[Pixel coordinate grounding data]
_____

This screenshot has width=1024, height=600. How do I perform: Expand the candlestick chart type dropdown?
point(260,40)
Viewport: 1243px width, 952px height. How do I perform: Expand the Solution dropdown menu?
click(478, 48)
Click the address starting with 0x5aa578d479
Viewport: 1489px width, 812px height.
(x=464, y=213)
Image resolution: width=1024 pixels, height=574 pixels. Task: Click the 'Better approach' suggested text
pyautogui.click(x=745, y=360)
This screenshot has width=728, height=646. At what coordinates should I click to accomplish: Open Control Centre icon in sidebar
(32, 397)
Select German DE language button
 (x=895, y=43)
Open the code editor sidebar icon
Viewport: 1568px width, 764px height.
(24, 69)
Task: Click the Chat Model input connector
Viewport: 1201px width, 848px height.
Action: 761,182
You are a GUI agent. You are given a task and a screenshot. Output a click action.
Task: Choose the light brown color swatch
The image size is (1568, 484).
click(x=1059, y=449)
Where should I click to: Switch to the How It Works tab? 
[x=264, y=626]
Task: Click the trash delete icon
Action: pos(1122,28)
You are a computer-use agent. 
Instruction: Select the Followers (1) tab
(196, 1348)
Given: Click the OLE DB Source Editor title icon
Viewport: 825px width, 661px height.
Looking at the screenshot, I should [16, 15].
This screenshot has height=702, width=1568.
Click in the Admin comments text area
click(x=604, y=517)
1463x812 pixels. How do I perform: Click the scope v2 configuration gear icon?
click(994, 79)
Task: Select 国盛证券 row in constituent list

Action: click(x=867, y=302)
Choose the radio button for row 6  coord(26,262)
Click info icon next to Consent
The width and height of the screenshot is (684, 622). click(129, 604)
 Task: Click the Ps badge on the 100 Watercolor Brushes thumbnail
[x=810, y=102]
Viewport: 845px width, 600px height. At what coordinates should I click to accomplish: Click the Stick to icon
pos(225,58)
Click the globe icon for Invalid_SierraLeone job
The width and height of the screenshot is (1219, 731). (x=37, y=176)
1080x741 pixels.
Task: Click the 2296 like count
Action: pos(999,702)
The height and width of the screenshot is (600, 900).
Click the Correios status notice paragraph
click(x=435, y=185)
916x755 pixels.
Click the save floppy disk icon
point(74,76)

_____

Activity » Return all of the data above verbatim.

Solution »
This screenshot has width=1024, height=600. How do I perform: Expand the candlestick chart type dropdown?
point(260,40)
Viewport: 1243px width, 952px height. How do I perform: Expand the Solution dropdown menu?
click(478, 48)
Click the address starting with 0x5aa578d479
Viewport: 1489px width, 812px height.
(x=464, y=213)
Image resolution: width=1024 pixels, height=574 pixels. Task: Click the 'Better approach' suggested text
pyautogui.click(x=745, y=360)
This screenshot has width=728, height=646. At what coordinates should I click to accomplish: Open Control Centre icon in sidebar
(32, 397)
Select German DE language button
 (x=895, y=43)
Open the code editor sidebar icon
Viewport: 1568px width, 764px height.
(24, 69)
Task: Click the Chat Model input connector
Viewport: 1201px width, 848px height.
Action: 761,182
You are a GUI agent. You are given a task and a screenshot. Output a click action.
Task: Choose the light brown color swatch
The image size is (1568, 484).
click(x=1059, y=449)
Where should I click to: Switch to the How It Works tab? 
[x=264, y=626]
Task: Click the trash delete icon
Action: pos(1122,28)
You are a computer-use agent. 
Instruction: Select the Followers (1) tab
(196, 1348)
Given: Click the OLE DB Source Editor title icon
Viewport: 825px width, 661px height.
Looking at the screenshot, I should [16, 15].
This screenshot has height=702, width=1568.
Click in the Admin comments text area
click(x=604, y=517)
1463x812 pixels. How do I perform: Click the scope v2 configuration gear icon?
click(994, 79)
Task: Select 国盛证券 row in constituent list

Action: click(x=867, y=302)
Choose the radio button for row 6  coord(26,262)
Click info icon next to Consent
The width and height of the screenshot is (684, 622). click(129, 604)
 Task: Click the Ps badge on the 100 Watercolor Brushes thumbnail
[x=810, y=102]
Viewport: 845px width, 600px height. At what coordinates should I click to accomplish: Click the Stick to icon
pos(225,58)
Click the globe icon for Invalid_SierraLeone job
The width and height of the screenshot is (1219, 731). (x=37, y=176)
1080x741 pixels.
Task: Click the 2296 like count
Action: pos(999,702)
The height and width of the screenshot is (600, 900).
Click the Correios status notice paragraph
click(x=435, y=185)
916x755 pixels.
Click the save floppy disk icon
point(74,76)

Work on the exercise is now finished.